Required actions:
1. In the Venezuela news excerpt, what share of the 1,455 people injured during protests does Néstor Reverol say were military officers?
2. Summarize the Venezuela news excerpt in three sentences.
3. Return the part of the Venezuela news excerpt starting at "The accused party" and ending at "were military officers.".

Document passage:
But they’re not the only ones who are concerned.

People investing in Venezuelan bonds are bracing for a coming five-week period where the government will face maturities of$3,5 billion debt, according to Bloomberg, pointing out that unlike the most recent transactions, where grace periods allowed the government to avoid default, coming periods have no such complacencies, such as PDVSA’s $842 million due on October 27th, and the $1,1 billion for a bond that expires on November 2nd.

A detail: for the first time in many years, crude shipments to the U.S. dropped below half a million daily barrels, according to Reuters.

Let’s talk of conspiracies

Vice-president Tareck el Aissami announced the arrest of Manuel Chacín Díaz, whom he accused of terrorism, claiming that he’d been issued an arrest warrant last year, accused of intentional homicide, aggravated robbery and criminal association.

According to El Aissami, this man was getting his orders from Óscar Pérez – the former CICPC Special Forces (BAE) agent and swoon-inducing helicopter pilot, wanted since June of this year – and frequently talked on the phone with Leopoldo López, so he accused political party Voluntad Popular of recruiting young criminals to carry out “terrorist actions.”

Cynicism reared its head when El Aissami spoke of potential sabotage in public services to cause chaos and rekindle street protests, as if the suspension of power, water and gas supplies required outside intervention.

The accused party responded to El Aissami with a statement out of which this line is noteworthy:

“Voluntad Popular’s activists and leaders are not precisely the ones leading in OFAC sanctions, which shows that several government officials have proven links with drug trafficking and international terrorism.“


Interior minister Néstor Reverol submitted a report before the ANC to review the progress made in terms of security policy and claimed that the training of the Armed Forces and the National Bolivarian Police prevented thousands of deaths during the months of protests.

He said that 71% of the 1,455 people injured during protests were military officers.

Stored data:
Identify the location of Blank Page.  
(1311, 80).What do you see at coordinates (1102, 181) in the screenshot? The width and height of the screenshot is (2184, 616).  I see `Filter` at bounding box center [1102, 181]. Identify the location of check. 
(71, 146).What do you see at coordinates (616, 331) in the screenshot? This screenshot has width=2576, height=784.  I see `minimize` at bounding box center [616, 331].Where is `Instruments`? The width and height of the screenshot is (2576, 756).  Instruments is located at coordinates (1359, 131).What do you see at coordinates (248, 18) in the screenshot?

Solutions to the tasks:
1. He said that 71% of them were military officers.

2. People investing in Venezuelan bonds are bracing for a five-week period of debt maturities with no grace periods, and crude shipments to the U.S. have dropped below half a million daily barrels for the first time in many years. Vice-president Tareck el Aissami announced the arrest of Manuel Chacín Díaz on terrorism accusations and accused Voluntad Popular of recruiting young criminals to carry out "terrorist actions." The party answered with a statement pointing to government officials' links with drug trafficking and terrorism, and Interior minister Néstor Reverol told the ANC that training of the security forces prevented thousands of deaths during the protests.

3.
The accused party responded to El Aissami with a statement out of which this line is noteworthy:

“Voluntad Popular’s activists and leaders are not precisely the ones leading in OFAC sanctions, which shows that several government officials have proven links with drug trafficking and international terrorism.“


Interior minister Néstor Reverol submitted a report before the ANC to review the progress made in terms of security policy and claimed that the training of the Armed Forces and the National Bolivarian Police prevented thousands of deaths during the months of protests.

He said that 71% of the 1,455 people injured during protests were military officers.